The beauty of this neotropical raptor was noted by early naturalists exploring the American Southwest, and its presence still attracts ornithologists and birdwatchers to the region. The uniqueness of this bird is reflected by its placement in the monotypic genus Asturina. An older common name for this species, Mexican Goshawk, suggests its accipiter-like characteristics, especially in flight. However, taxonomists have always recognized its close relation to Buteo, rather than Accipiter, based on characteristics of form and osteology. The exact relationship with members of Buteo has been debated; placed in Buteo in 1957, it was subsequently removed in 1997 (Am. Ornithol. Union American Ornithologists' Union 1957 , American Ornithologists' Union 1997 ).
The Gray Hawk is found from the U.S. Southwest to northern Argentina and Paraguay.
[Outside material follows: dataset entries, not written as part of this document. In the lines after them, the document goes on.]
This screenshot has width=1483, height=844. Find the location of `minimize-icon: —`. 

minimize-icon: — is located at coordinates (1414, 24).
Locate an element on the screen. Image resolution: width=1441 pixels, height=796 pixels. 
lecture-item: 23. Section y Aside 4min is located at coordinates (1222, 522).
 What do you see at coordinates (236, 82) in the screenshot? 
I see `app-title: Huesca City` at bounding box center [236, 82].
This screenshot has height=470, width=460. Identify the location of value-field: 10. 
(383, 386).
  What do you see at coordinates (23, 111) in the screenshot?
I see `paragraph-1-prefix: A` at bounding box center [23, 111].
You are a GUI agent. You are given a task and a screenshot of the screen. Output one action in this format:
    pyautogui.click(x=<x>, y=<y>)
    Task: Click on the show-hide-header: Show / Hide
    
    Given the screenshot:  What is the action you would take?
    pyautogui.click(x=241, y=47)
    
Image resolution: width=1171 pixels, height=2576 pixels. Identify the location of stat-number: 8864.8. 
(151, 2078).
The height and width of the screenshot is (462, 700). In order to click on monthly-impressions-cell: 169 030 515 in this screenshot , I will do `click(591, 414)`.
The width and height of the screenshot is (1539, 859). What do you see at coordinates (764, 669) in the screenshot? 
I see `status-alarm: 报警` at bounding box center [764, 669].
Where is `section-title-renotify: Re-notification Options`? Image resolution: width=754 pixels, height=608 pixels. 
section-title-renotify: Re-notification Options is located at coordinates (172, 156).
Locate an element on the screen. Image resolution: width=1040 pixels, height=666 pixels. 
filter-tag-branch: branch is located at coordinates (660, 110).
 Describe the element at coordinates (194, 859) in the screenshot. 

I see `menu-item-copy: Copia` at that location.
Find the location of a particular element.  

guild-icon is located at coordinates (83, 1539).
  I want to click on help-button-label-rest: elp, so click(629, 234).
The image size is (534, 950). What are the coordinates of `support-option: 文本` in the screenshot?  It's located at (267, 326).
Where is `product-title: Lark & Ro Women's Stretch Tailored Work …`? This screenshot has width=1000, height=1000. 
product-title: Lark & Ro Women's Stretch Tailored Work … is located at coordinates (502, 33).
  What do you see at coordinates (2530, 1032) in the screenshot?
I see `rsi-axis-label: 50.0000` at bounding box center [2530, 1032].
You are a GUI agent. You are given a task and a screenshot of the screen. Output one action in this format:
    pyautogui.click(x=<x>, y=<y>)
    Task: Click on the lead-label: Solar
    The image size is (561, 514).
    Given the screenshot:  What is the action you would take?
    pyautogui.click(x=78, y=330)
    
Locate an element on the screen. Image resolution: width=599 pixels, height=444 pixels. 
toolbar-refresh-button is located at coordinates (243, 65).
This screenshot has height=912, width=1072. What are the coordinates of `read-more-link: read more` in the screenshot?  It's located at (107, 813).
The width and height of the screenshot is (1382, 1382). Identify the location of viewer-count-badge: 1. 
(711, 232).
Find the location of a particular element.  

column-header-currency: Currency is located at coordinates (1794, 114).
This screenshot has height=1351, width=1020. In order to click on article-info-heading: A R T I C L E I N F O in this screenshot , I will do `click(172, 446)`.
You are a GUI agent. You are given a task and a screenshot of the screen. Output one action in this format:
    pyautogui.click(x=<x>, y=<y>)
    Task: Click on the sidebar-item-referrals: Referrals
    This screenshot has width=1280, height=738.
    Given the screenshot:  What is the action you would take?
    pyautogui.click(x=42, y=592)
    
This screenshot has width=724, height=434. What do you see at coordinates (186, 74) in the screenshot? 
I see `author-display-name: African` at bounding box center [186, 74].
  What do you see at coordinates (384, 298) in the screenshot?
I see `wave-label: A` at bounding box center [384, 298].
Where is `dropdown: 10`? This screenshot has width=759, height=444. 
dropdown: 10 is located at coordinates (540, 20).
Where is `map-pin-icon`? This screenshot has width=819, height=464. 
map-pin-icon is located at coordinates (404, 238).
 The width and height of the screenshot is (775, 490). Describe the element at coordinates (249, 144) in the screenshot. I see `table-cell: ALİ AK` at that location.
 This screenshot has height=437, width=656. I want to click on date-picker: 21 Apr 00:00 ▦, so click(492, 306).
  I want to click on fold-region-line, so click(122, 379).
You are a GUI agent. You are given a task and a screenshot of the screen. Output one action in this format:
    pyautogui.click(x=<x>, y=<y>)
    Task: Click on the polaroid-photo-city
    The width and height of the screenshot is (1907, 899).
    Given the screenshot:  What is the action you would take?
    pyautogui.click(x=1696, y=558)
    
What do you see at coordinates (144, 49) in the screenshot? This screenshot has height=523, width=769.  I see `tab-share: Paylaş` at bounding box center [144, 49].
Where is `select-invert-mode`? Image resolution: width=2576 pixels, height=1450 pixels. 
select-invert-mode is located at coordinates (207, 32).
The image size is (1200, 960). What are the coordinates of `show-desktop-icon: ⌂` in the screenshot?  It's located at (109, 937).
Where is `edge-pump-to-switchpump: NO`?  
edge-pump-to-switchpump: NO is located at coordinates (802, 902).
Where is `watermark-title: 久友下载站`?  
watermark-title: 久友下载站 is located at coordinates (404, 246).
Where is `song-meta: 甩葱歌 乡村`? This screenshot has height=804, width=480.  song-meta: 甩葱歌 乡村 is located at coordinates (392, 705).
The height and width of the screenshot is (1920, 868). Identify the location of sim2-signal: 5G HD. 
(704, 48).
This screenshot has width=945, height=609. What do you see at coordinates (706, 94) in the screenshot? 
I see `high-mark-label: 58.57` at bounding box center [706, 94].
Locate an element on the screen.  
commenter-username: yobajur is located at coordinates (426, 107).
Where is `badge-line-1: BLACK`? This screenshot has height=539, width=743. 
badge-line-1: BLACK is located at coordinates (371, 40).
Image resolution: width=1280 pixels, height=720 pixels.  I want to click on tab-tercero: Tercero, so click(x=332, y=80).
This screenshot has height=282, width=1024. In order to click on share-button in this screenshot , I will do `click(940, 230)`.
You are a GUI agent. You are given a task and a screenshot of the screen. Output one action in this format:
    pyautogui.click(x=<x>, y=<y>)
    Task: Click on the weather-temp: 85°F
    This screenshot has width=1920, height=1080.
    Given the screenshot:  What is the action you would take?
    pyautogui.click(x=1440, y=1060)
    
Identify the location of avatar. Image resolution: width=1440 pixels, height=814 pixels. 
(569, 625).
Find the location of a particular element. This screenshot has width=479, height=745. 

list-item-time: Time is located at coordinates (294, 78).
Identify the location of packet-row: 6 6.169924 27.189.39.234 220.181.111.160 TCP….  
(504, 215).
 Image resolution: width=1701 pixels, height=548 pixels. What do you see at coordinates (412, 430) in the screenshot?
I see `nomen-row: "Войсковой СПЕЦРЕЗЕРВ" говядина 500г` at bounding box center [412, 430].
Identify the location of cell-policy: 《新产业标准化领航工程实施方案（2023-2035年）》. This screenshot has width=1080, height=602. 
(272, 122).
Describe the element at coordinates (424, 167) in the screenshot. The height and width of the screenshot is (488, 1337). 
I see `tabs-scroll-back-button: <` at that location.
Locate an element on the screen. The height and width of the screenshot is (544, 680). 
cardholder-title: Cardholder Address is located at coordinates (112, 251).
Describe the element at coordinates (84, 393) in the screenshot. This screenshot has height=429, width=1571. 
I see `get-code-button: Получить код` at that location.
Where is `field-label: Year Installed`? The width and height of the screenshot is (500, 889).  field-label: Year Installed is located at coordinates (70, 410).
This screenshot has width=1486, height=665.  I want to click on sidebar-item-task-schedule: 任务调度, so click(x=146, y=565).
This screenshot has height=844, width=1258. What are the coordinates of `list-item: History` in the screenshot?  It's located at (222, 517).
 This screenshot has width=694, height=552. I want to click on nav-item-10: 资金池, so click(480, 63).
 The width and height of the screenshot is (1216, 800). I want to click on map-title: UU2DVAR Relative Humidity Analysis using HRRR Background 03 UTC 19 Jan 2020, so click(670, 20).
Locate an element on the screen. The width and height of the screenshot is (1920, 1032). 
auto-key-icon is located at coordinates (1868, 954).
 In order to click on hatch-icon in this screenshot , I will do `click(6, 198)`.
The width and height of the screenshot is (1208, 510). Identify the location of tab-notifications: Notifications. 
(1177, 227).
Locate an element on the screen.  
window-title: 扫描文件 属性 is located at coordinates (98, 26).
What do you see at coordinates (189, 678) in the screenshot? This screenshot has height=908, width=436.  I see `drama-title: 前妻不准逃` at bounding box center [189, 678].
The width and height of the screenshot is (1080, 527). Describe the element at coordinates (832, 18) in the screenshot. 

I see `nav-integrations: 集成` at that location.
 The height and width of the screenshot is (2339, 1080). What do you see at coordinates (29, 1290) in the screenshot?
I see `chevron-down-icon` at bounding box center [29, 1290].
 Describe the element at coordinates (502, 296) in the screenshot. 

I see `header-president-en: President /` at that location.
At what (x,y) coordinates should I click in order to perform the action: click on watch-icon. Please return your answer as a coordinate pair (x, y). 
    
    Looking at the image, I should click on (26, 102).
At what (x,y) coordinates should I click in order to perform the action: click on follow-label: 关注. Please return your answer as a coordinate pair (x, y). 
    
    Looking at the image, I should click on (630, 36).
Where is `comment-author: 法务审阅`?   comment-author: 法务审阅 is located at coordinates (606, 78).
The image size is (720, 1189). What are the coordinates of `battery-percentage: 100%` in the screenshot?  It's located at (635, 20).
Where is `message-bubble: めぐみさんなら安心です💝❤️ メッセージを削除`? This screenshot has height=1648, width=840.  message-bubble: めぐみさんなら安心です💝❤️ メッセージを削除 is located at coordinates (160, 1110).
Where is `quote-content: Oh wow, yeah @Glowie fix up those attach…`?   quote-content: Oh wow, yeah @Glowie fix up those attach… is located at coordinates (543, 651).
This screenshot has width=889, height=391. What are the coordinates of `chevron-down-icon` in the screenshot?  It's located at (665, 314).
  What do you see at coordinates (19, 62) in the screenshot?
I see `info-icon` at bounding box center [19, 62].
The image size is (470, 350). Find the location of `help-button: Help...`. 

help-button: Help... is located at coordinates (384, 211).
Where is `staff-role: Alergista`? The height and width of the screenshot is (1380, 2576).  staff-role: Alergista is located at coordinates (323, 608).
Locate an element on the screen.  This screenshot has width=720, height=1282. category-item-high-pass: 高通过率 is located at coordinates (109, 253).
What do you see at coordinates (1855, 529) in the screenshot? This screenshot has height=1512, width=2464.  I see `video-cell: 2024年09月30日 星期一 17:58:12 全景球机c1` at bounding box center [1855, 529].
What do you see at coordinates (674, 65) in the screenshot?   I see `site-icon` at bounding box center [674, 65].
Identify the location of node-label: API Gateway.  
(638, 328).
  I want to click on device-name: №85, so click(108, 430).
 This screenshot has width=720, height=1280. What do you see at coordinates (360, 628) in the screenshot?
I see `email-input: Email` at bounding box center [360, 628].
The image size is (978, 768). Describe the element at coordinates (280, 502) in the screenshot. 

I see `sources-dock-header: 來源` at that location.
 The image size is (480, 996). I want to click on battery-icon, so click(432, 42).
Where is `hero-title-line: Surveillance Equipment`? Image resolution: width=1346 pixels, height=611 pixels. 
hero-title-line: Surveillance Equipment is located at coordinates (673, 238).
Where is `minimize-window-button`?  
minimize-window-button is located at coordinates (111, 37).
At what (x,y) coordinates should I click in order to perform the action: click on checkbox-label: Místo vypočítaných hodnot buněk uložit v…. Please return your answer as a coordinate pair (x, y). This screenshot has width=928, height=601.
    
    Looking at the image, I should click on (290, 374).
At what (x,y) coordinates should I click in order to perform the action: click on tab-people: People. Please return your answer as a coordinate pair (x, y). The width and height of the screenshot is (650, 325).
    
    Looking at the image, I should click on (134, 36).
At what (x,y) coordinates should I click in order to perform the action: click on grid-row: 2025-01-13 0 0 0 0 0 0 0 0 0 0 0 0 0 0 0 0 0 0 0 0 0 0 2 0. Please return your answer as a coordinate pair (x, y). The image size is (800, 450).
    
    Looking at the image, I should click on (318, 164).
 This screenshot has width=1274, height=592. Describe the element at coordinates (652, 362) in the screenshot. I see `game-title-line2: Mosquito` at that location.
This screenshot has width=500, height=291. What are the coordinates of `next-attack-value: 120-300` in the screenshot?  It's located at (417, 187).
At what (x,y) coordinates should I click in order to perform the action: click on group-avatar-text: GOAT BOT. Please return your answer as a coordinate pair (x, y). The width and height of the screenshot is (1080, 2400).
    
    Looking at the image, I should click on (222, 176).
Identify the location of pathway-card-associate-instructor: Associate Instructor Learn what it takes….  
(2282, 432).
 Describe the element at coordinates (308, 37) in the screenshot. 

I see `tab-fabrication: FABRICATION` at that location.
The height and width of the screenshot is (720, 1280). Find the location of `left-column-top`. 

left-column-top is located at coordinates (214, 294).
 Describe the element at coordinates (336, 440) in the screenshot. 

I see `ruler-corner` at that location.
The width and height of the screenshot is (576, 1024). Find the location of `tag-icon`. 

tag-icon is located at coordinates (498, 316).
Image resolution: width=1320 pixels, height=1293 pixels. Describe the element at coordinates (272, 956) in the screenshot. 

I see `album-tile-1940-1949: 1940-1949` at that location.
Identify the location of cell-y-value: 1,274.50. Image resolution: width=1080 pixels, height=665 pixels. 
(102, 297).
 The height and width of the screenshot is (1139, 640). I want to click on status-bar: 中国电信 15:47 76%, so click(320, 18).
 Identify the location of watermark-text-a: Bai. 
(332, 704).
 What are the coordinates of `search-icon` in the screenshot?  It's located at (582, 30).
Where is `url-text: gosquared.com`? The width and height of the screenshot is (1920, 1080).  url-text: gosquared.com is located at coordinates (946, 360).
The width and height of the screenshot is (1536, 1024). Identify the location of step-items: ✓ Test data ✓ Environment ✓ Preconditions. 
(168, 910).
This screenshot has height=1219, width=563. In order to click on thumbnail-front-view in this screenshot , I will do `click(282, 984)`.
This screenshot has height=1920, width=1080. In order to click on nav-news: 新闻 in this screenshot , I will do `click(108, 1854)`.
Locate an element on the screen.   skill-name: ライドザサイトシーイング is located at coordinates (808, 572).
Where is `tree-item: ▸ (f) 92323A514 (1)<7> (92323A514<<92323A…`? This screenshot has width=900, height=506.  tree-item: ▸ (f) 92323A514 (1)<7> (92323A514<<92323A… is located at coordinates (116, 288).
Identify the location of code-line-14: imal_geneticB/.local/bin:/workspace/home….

Habitat varies from open thorn-scrub and savanna to tropical forest edges and clearings. Throughout its range, this hawk appears to eat mostly reptiles, captured with a short, darting flight to the ground or a tree trunk. In the United States and adjacent portions of Mexico, it forages predominantly in mesquite (Prosopis spp.) woodlands adjacent to forests of cottonwood (Populus spp.) and willow (Salix spp.) that occur along streams and rivers, which are used for nesting. In southern Arizona, its nests are concentrated along the streams and rivers of the Gila River watershed, and in Texas, along the Rio Grande watershed.
The distinctive calls of this species are a characteristic sound of these gallery forests throughout the breeding season, especially as pairs establish nesting territories. Its nest is a compact structure, usually located in the upper canopy of a cottonwood. After the young fledge and reptilian prey become less active with the approach of autumn, individuals migrate to more southerly climes, returning the following spring.
The Gray Hawk is not common within the United States, probably numbering fewer than 100 nesting pairs. Recent research has demonstrated, however, that this species can achieve high densities in favorable habitat. In addition, populations in Arizona and Texas appear to be stable or increasing. As long as southwestern rivers continue to support cottonwood forests and attendant mesquite woodlands, the Gray Hawk should remain a viable part of our avifauna. Primary threats to the species in the United States and Mexico include habitat loss due to human development and associated groundwater depletion.
Most studies of the Gray Hawk have focused on its taxonomic status. Johnson and Peeters ( Johnson and Peeters 1963 ), Amadon ( Amadon 1982a ), and Millsap ( Millsap 1986a ), along with many others, have argued for or against the separation of this species from Buteo . Although many books have published general descriptions of its natural history, little quantitative information is available for this species. Richard Glinski conducted some of the first in-depth studies (unpublished) of this bird in Arizona in the 1970s. Bibles ( Bibles 1999 ) followed up on these studies with an examination of the relationship between habitat quality and breeding success in Arizona.